Fugue launched the Fugue Compliance Suite to make it easier for enterprises to validate cloud infrastructure against security and compliance policy to prevent data breaches. Included in the Fugue 1.8 product release, the Compliance Suite contains pre-built validations expressed in policy-as-code libraries that are mapped to AWS CIS Benchmarks, NIST 800-53 Rev. 4, GDPR, and HIPAA.
“As enterprise cloud adoption increases, so have data breaches and other security and compliance incidents due to cloud misconfiguration exposure,” said Phillip Merrick, CEO of Fugue. “Because of this, cloud security and compliance are now top enterprise priorities, but it’s important that solutions don’t slow the pace of innovation. The Fugue Compliance Suite is designed to help cloud teams move fast and at scale to ensure that compliance policy is continuously enforced at every stage.”
Cloud infrastructure and security teams can use the Fugue Compliance Suite to identify compliance violations. This allows teams to establish known-good infrastructure baselines that can be replicated, shared, scaled, and continuously enforced.

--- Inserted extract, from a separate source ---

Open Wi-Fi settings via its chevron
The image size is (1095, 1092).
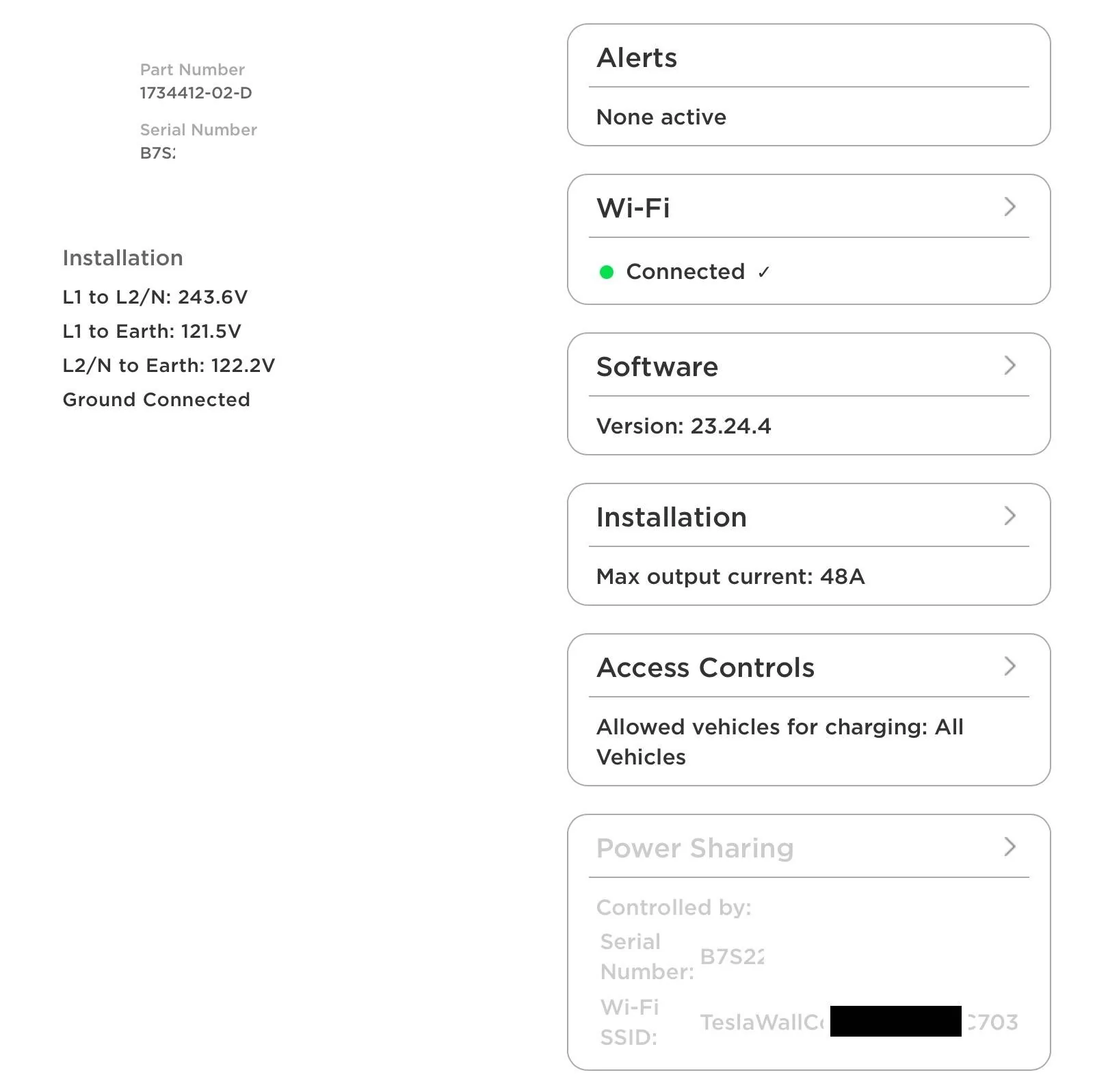(1010, 207)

Automated policy checks can be integrated into CI/CD pipelines to support DevOps while preventing resources that violate compliance standards from being provisioned. For running infrastructure, Fugue identifies unauthorized changes and reverts them back to a known-good baseline. This eliminates critical vulnerabilities the moment they occur.

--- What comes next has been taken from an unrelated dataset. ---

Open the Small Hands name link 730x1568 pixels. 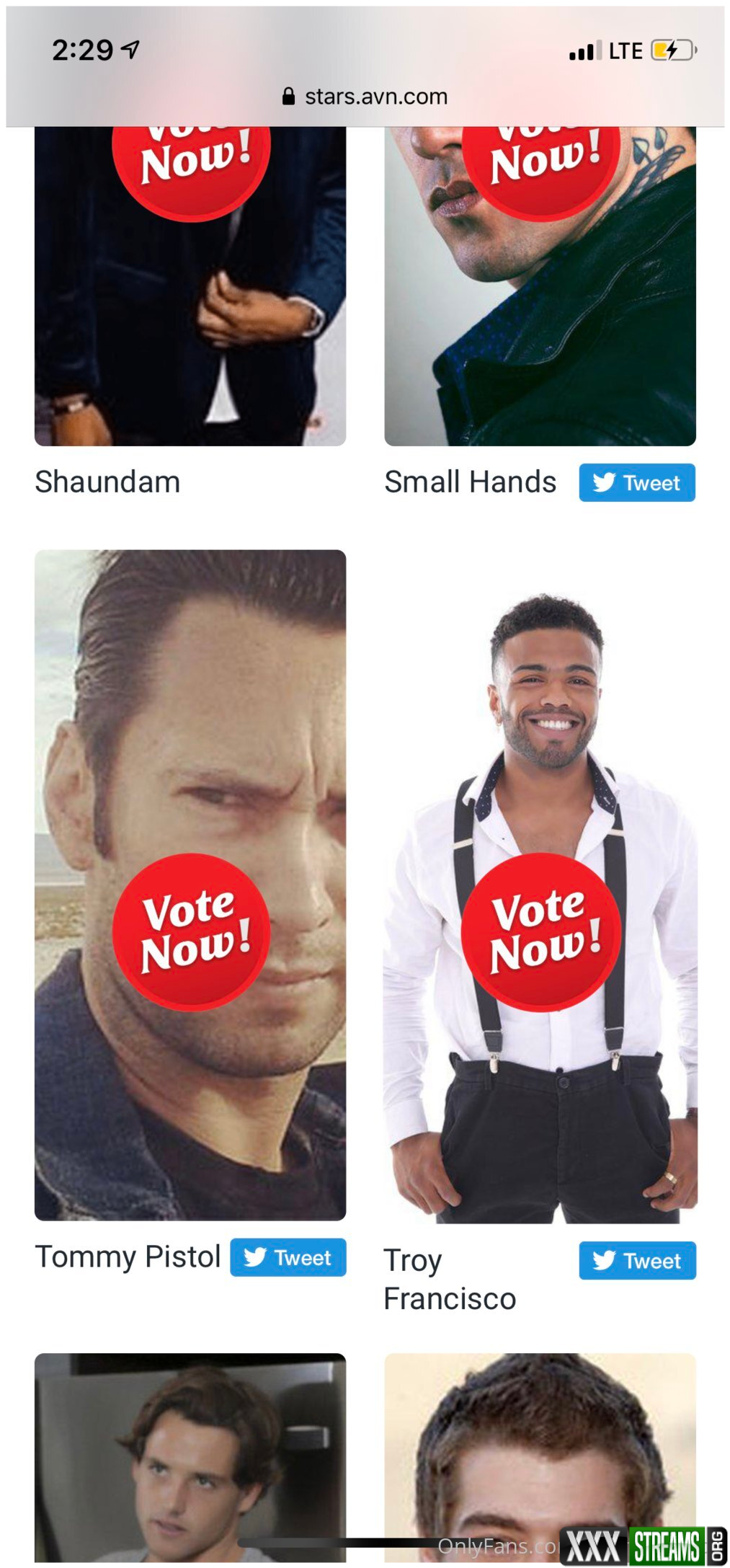pyautogui.click(x=471, y=482)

The Fugue Compliance Suite includes pre-built, policy-as-code libraries for the following compliance regimes:
- NIST 800-53 Rev. 4 (National Institute of Standards and Technology). A catalog of security controls developed by NIST that are used to protect federal government information systems.
- AWS CIS Benchmarks (Center for Internet Security). Consensus-based industry best practices to help organizations assess and improve their security.
- HIPAA (Health Insurance Portability and Accountability Act). Law requiring all HIPAA-covered businesses to prevent unauthorized access to Protected Health Information (PHI).
- GDPR (General Data Protection Regulation). Controls to enforce the European Union regulation for protecting the personal data and privacy of individuals within the EU and European Economic Area (EEA).